Thursday, 17 June 2021

A Small Pond for Small Fish -小さな魚に、小さな池-

Scotland’s national sport is football – that is the sport that some countries call soccer.

We used to be really good at football, probably because we have been playing it for such a long time.  Mary, Queen of Scots (1542 – 1587) is said to have enjoyed playing an early version of football.  My own favourite team – Celtic – were once the champions of Europe. 

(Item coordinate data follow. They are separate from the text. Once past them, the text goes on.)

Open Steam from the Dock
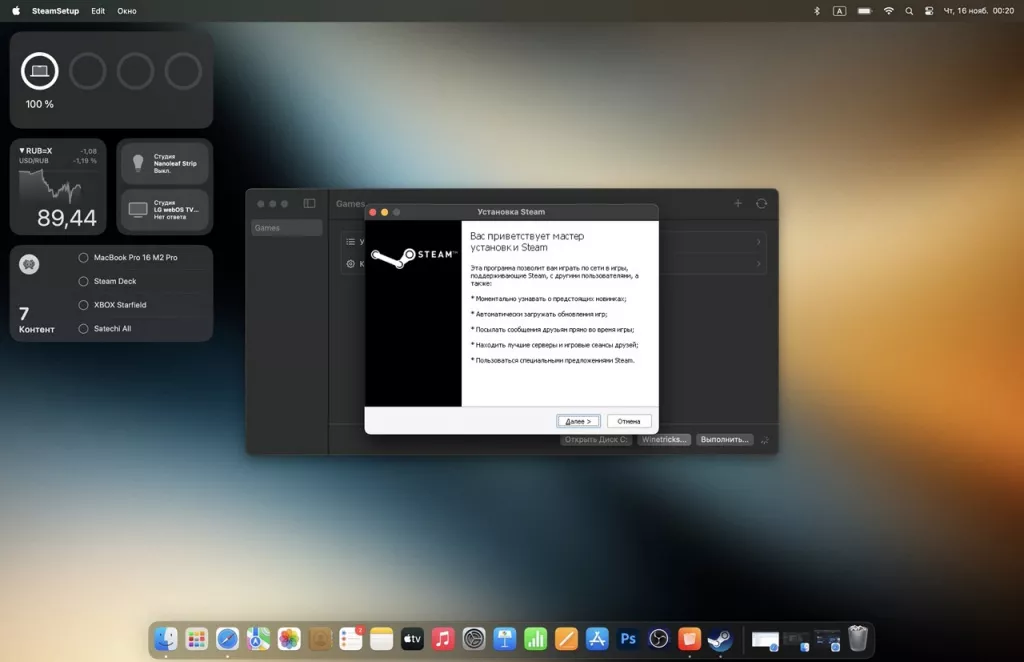This screenshot has height=662, width=1024. (719, 639)
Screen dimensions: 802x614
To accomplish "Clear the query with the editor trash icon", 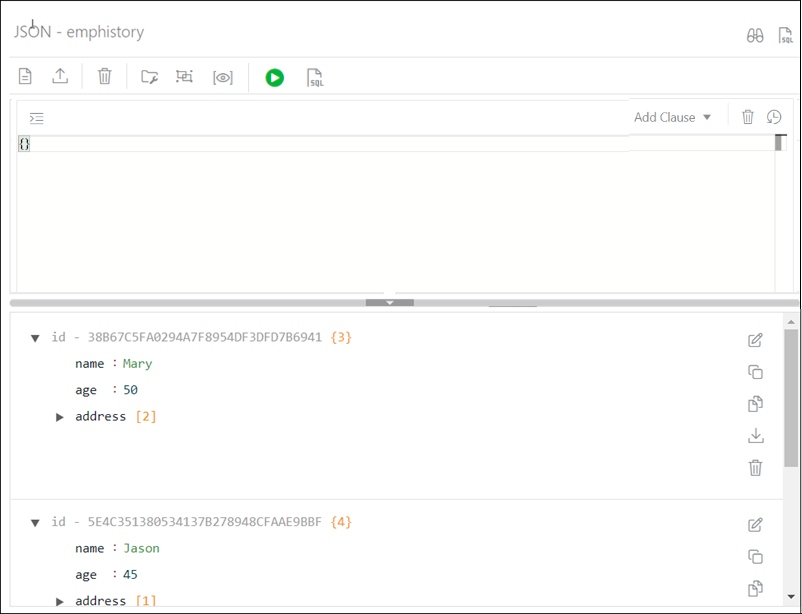I will click(748, 117).
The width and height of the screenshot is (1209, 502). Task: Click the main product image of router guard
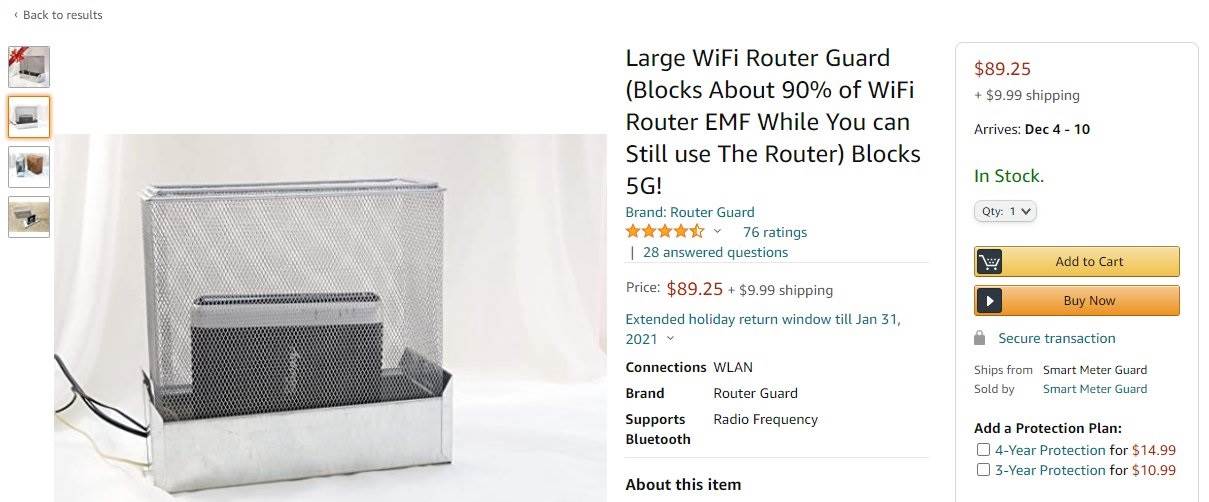coord(330,318)
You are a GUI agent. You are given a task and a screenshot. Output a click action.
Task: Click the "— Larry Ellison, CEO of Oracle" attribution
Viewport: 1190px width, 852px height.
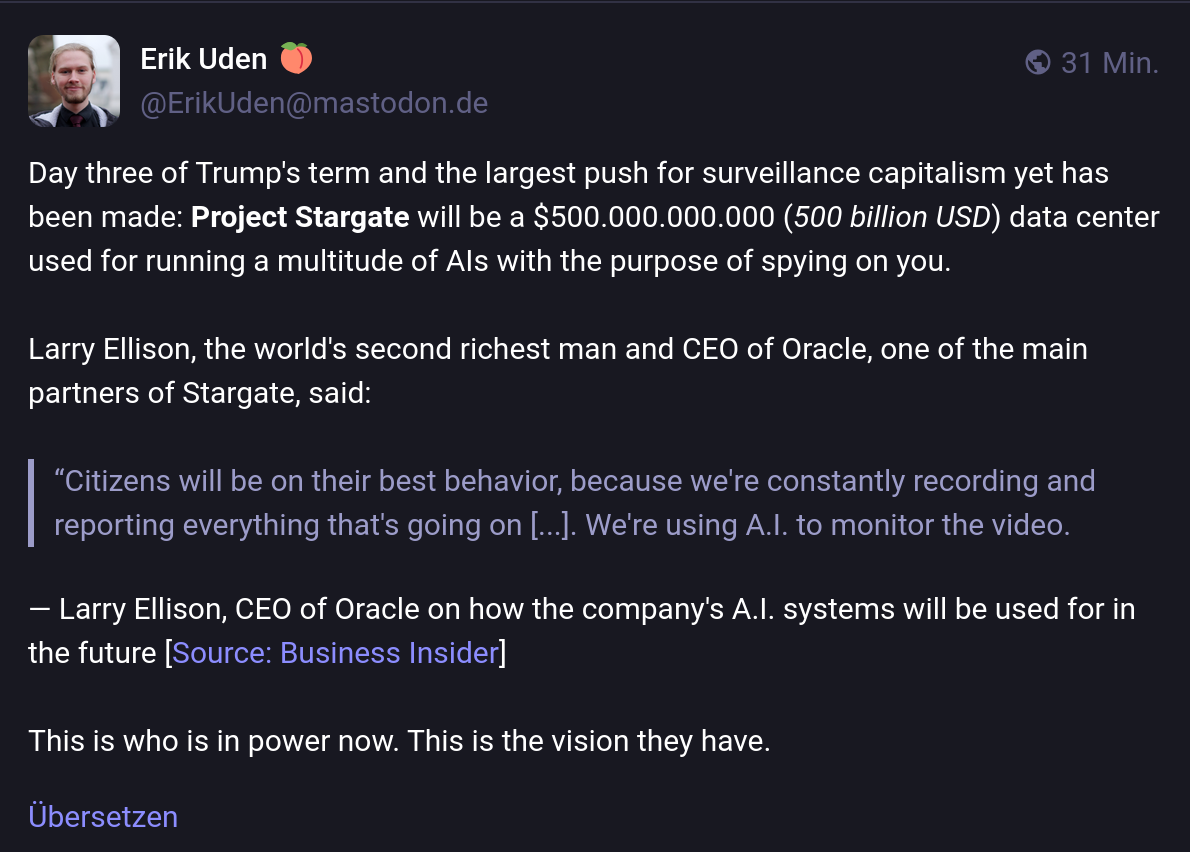coord(581,609)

The trouble is, Scotland is a small country.  And once every other country in the world started playing football, we became less and less successful at it.  After 23 years of trying and failing to reach a major tournament, Scotland’s men’s national team qualified for this year’s European Championship.  We had home advantage at our first game, which we nevertheless lost on Monday to the Czech Republic.  So it is more melancholy for us. 

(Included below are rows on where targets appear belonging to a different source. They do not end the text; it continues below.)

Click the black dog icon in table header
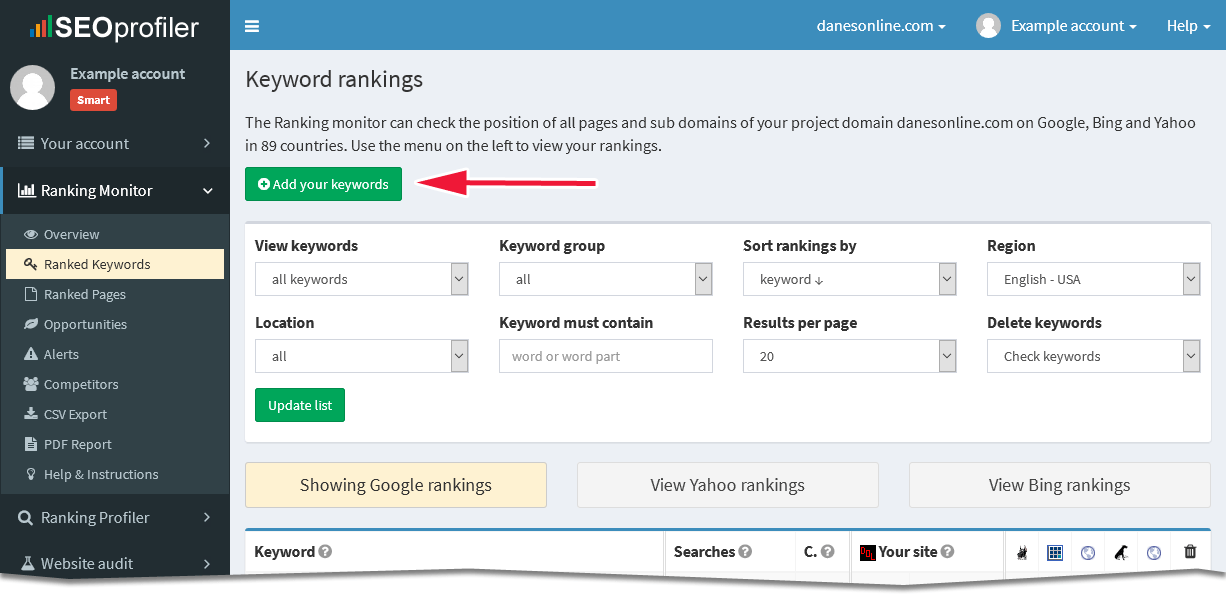Screen dimensions: 1226x594 [1121, 552]
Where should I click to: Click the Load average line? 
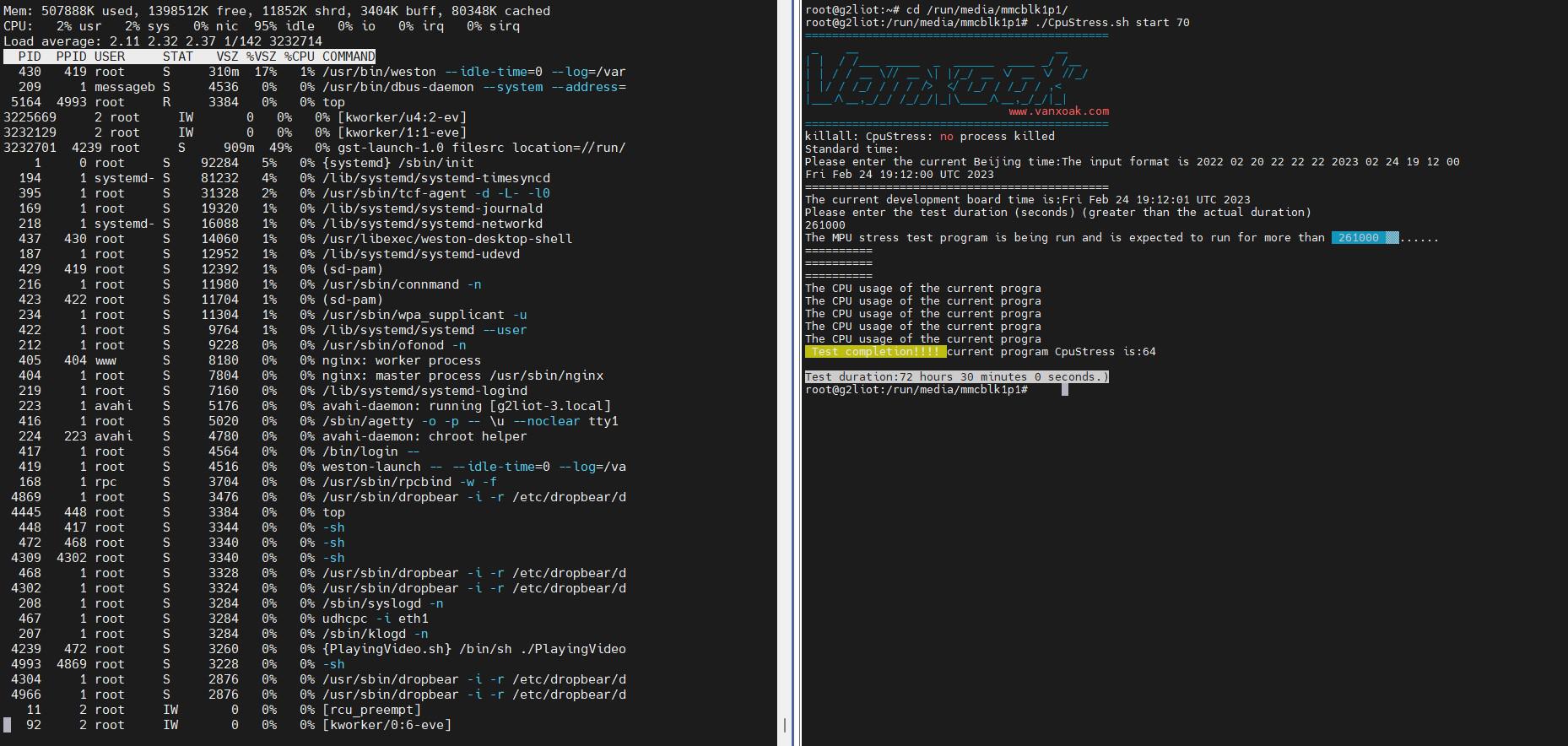pos(163,41)
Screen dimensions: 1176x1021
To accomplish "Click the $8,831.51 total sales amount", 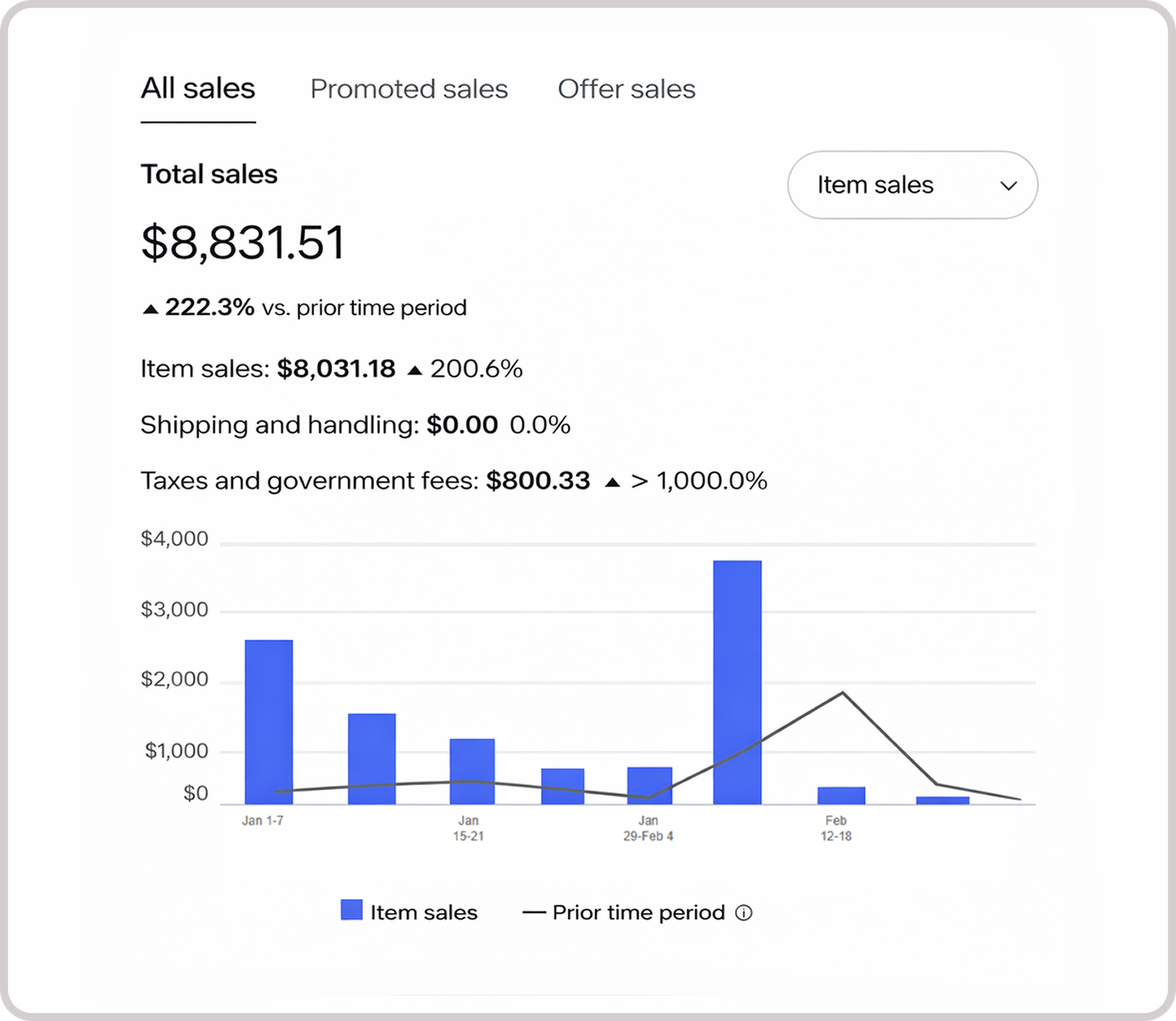I will tap(243, 243).
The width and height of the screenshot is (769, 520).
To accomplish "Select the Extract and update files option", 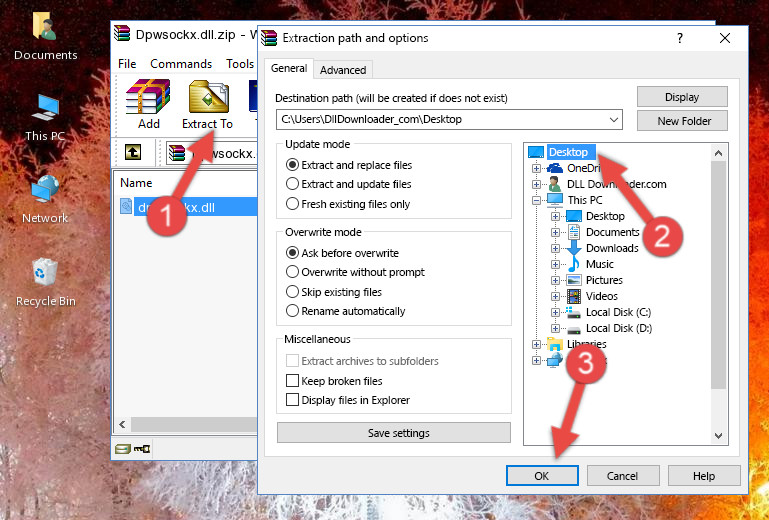I will point(293,184).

100 years ago Scotland was a big fish in a little footballing pond.  As the popularity of football has grown around the world, we now find ourselves to be a little fish in a huge ocean.  So I would like to suggest that Scotland stops trying to do well at football, and finds a less popular sport.  If our country of 5 million people put all of its effort into producing competitive trampolinists, we could be confident of being the best in the world.  A trampolinist in a well knows nothing of the wide ocean (as long as he doesn’t jump all the way to the top of the well). 

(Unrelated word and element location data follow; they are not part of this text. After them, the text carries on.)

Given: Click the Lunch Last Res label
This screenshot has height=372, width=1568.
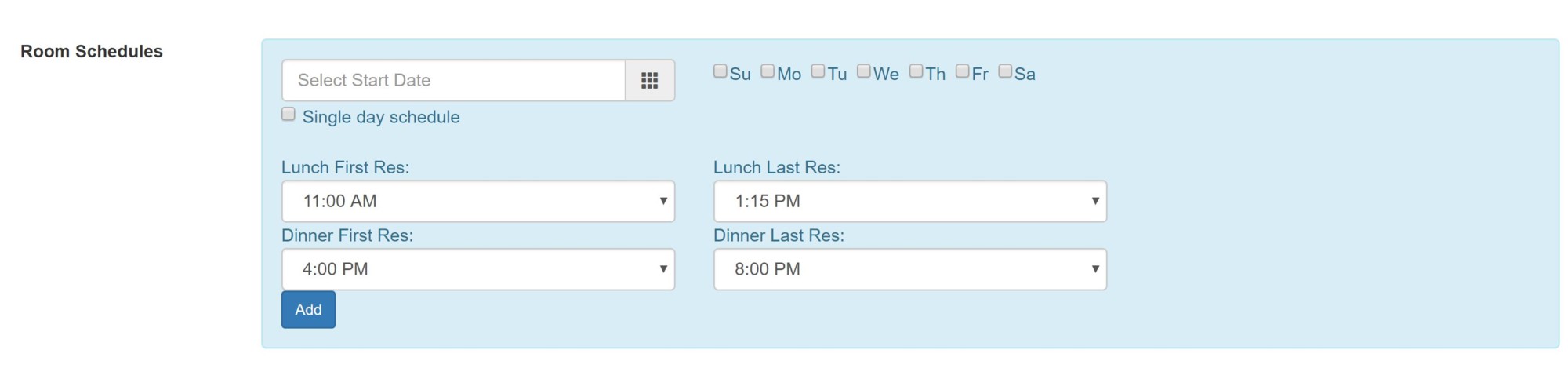Looking at the screenshot, I should (776, 167).
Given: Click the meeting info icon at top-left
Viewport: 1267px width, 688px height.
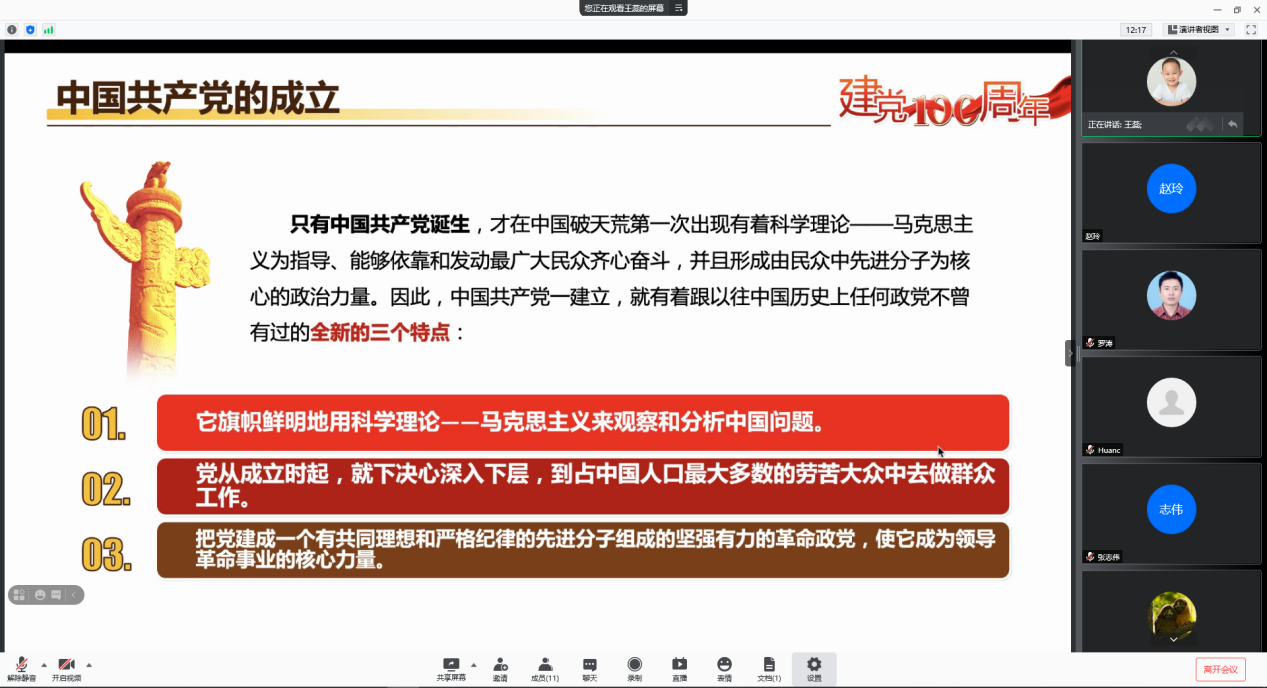Looking at the screenshot, I should pyautogui.click(x=12, y=30).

I think this is true, not just for countries, but for individuals.  Why learn the piano?  You will have to compete against millions of pianists for attention.  Wouldn’t it be better to be the best bongo player in Tokyo?

 

Vocabulary/ notes:

to have home advantage – in a sporting contest, to host the match at your own local ground

melancholy – a persistently gloomy state of mind; a feeling of being down or depressed

“A trampolinist in a well…” – A well is a hole dug into the ground to find drinking water, which can be pulled up with a bucket.  this is based upon the Japanese proverb, “A frog in a well knows nothing of the great ocean.”